Copy every line of the data exactly, leaving nothing out.

Exercise input ->
%%

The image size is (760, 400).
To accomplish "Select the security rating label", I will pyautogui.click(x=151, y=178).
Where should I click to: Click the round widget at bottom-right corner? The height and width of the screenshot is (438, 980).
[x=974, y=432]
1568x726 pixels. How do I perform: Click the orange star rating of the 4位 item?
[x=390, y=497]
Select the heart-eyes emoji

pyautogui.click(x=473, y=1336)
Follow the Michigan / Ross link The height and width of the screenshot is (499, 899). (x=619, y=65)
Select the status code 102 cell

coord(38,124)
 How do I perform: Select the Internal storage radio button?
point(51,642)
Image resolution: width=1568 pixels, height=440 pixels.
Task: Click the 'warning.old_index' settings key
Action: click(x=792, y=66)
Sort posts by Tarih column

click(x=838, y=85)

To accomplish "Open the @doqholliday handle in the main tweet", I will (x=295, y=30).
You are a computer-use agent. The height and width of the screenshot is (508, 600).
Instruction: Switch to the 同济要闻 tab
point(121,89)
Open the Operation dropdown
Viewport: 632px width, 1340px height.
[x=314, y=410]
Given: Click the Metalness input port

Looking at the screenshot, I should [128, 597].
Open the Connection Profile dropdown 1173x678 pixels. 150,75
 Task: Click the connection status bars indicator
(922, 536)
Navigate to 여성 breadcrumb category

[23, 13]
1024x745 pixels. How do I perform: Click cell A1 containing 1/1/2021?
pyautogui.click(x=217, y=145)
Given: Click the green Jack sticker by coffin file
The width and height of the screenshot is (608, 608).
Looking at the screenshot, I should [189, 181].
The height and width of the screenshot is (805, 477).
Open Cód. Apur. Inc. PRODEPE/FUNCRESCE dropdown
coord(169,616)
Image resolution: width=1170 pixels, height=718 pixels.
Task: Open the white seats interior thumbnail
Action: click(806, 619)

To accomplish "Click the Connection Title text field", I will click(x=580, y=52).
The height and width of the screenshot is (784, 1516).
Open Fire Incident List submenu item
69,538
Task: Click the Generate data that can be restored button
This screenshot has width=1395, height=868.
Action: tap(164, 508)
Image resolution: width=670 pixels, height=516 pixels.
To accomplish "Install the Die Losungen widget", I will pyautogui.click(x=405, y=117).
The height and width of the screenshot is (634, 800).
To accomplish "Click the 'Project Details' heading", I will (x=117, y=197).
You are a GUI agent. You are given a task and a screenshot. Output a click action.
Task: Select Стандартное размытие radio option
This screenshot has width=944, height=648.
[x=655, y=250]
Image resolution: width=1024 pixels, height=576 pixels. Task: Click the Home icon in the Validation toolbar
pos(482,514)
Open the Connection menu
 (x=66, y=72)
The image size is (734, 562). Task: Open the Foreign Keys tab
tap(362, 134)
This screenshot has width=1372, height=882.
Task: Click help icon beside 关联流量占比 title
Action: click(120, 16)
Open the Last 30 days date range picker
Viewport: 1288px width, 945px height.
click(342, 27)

%%

Written response ->
The image size is (760, 400).
To accomplish "Select the security rating label", I will pyautogui.click(x=151, y=178).
Where should I click to: Click the round widget at bottom-right corner? The height and width of the screenshot is (438, 980).
[x=974, y=432]
1568x726 pixels. How do I perform: Click the orange star rating of the 4位 item?
[x=390, y=497]
Select the heart-eyes emoji

pyautogui.click(x=473, y=1336)
Follow the Michigan / Ross link The height and width of the screenshot is (499, 899). (x=619, y=65)
Select the status code 102 cell

coord(38,124)
 How do I perform: Select the Internal storage radio button?
point(51,642)
Image resolution: width=1568 pixels, height=440 pixels.
Task: Click the 'warning.old_index' settings key
Action: click(x=792, y=66)
Sort posts by Tarih column

click(x=838, y=85)

To accomplish "Open the @doqholliday handle in the main tweet", I will (x=295, y=30).
You are a computer-use agent. The height and width of the screenshot is (508, 600).
Instruction: Switch to the 同济要闻 tab
point(121,89)
Open the Operation dropdown
Viewport: 632px width, 1340px height.
[x=314, y=410]
Given: Click the Metalness input port

Looking at the screenshot, I should [128, 597].
Open the Connection Profile dropdown 1173x678 pixels. 150,75
 Task: Click the connection status bars indicator
(922, 536)
Navigate to 여성 breadcrumb category

[23, 13]
1024x745 pixels. How do I perform: Click cell A1 containing 1/1/2021?
pyautogui.click(x=217, y=145)
Given: Click the green Jack sticker by coffin file
The width and height of the screenshot is (608, 608).
Looking at the screenshot, I should [189, 181].
The height and width of the screenshot is (805, 477).
Open Cód. Apur. Inc. PRODEPE/FUNCRESCE dropdown
coord(169,616)
Image resolution: width=1170 pixels, height=718 pixels.
Task: Open the white seats interior thumbnail
Action: click(806, 619)

To accomplish "Click the Connection Title text field", I will click(x=580, y=52).
The height and width of the screenshot is (784, 1516).
Open Fire Incident List submenu item
69,538
Task: Click the Generate data that can be restored button
This screenshot has width=1395, height=868.
Action: tap(164, 508)
Image resolution: width=670 pixels, height=516 pixels.
To accomplish "Install the Die Losungen widget", I will pyautogui.click(x=405, y=117).
The height and width of the screenshot is (634, 800).
To accomplish "Click the 'Project Details' heading", I will (x=117, y=197).
You are a GUI agent. You are given a task and a screenshot. Output a click action.
Task: Select Стандартное размытие radio option
This screenshot has width=944, height=648.
[x=655, y=250]
Image resolution: width=1024 pixels, height=576 pixels. Task: Click the Home icon in the Validation toolbar
pos(482,514)
Open the Connection menu
 (x=66, y=72)
The image size is (734, 562). Task: Open the Foreign Keys tab
tap(362, 134)
This screenshot has width=1372, height=882.
Task: Click help icon beside 关联流量占比 title
Action: click(120, 16)
Open the Last 30 days date range picker
Viewport: 1288px width, 945px height.
click(342, 27)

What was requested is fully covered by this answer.